When discussing the merits of various BJJ gi in the course of choosing my gi, Michelle and Brandon, friends of MegJistu on Facebook let slip an amazing tip on how they keep their kimono clean and fresh-smelling while only washing them every 6-8 weeks! In light of Megan William’s recent report on BJJ from a microbiologist’s perspective, it is serendipitous that Michelle and Brandon, white and black belts, respectively, out of Wolf Clan Combat Sports (Helio Soneca) in Knoxville, Tennessee, kindly agreed to let me share their laundry secrets with you.(1)
Here it is: tumble dry your gi with a dryer sheet for 10 minutes on a delicate setting/very low heat after class. I had to ask Michelle, do gi ‘washed’ in this manner start to stink as soon as sweat or moisture hits them? This is what she had to say:
Nope, no smell at all. People actually comment on how good they always smell! Because you are evaporating the sweat, there is no bacteria sitting in the fabric. It’s awesome! Brandon has been doing this for years and years. He has gis 8 years old that look brand new!
There you have it, you can save time and energy on your BJJ laundry duties, which we all know can be ardourous, while maintaining a proper standard of hygiene; a clean grappler is a beloved grappler. Moreover, by nuking the bacteria in the dryer, you are able to avoid those hotter washes that can kill germies but also fade your gi. Indeed, Michelle’s wisdom extends to this area of concern and she supplies a sweet tip on how to keep your dark gi looking new:
Soak [your new gi] in white vinegar to set the color: kitchen sink, fill with cold water, add 2 cups white vinegar, soak 30 minutes, wash as normal… voila!
I will definitely be trying this trick when my new Break Point Light Weight women’s gi arrives.

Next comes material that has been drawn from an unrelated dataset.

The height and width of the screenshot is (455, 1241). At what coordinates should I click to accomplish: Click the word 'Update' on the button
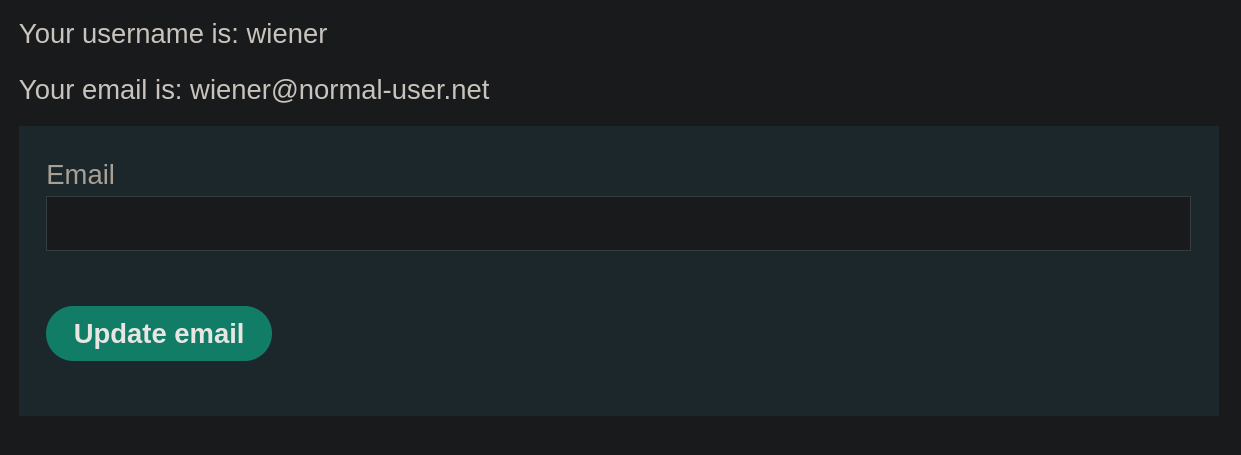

Cheers, Michelle, for taking the time to share your domestic sorcery with us!
Fellow BJJ blogger, Georgette Oden, was suspicious of the efficacy of a no water wash, as were many readers, and she ran with it. Check out Georgette’s summary of expert opinion before deciding if this may be the right approach for you (and your club mates). As Georgette writes:
I know, as it comes up with the opposite conclusion that it might be interpreted as a slam of some sort, and that was NOT my intent. I love this sport and everyone who loves it too, and I only write from the spirit of genuinely wanting to foster knowledge and understanding and safety.

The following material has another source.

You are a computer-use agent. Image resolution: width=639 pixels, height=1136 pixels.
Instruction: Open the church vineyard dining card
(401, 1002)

Big thanks to Georgette for going deeper into this issue and providing us with a more informed opinion than any of us non-experts may have. Big thanks again, too, to Michelle and Brandon who shared their approach with us; it ain’t easy putting yourself into public view!
(1) I haven’t tried this approach as I don’t have a dyer, so I can’t personally vouch for its efficacy or its safety for your gi. Michelle, however swears by it, and I’m passing on the tip for your information. Use at your own risk!